The European Central Bank can further reduce its headline interest rate, but any cut is likely to be a measured 25 basis point cut, the bank's President Jean-Claude Trichet was quoted as saying on Sunday.

Trichet is currently on a trip to Japan and Kyodo news agency quoted Trichet as saying any additional possible cut would be a very measured one.

We will not exclude additional easing, he was quoted as saying in comments published in Japanese.

If we were to (ease), it would be measured.

Kyodo quoted Trichet as saying that a 25 basis points cut was a measured rate cut. It said he also repeated that slashing rates to zero was not at all appropriate in the euro zone.

The ECB's benchmark interest rate now stands at 1.25 percent.
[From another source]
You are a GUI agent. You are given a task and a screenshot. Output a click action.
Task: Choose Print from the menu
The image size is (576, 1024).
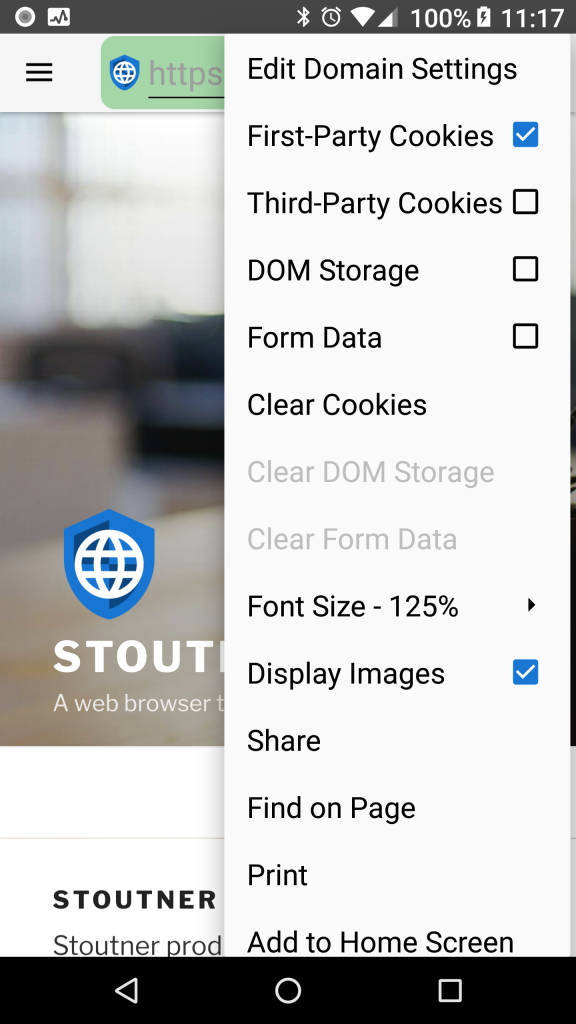point(397,875)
It has lowered it by 3 percentage points since October and analysts expect it to make one final 25 basis points cut to 1.0 percent in May as the euro zone struggles in its worst recession since the currency was created.
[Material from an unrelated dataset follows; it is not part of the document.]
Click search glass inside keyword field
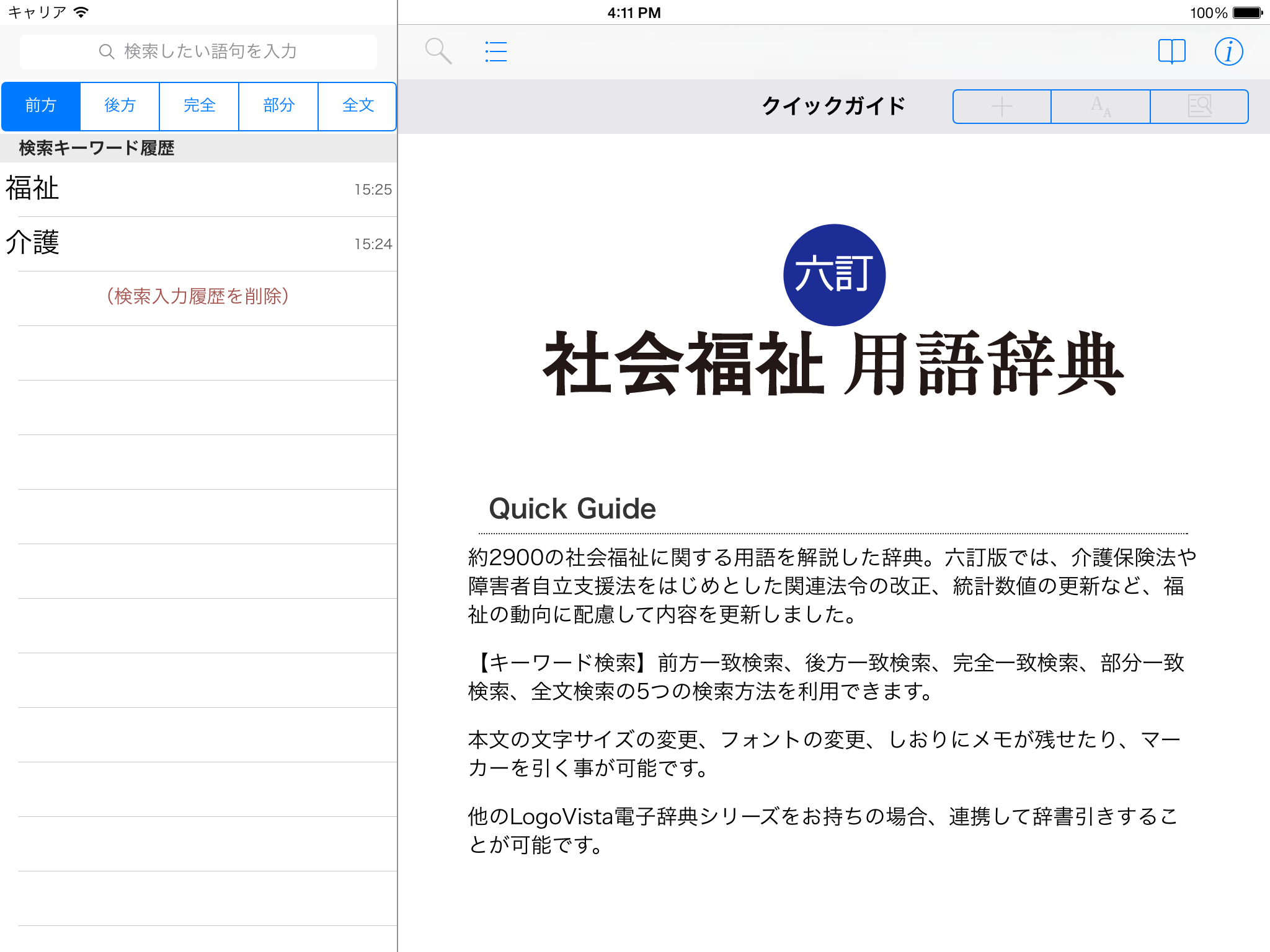 (107, 51)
The ECB has repeatedly ruled out cutting rates to zero and a number of top ECB policymakers have said they are reluctant to take them below 1 percent.

The ECB's main rate remains higher than its peers. The U.S. Federal Reserve's target policy rate is between zero and 0.25 percent. The Bank of Japan's is 0.1 percent and the Bank of England's 0.5 percent.

However ECB members point out that the bank's tactic of flooding money markets with extra funding have helped push interbank rates down to levels parallel with elsewhere.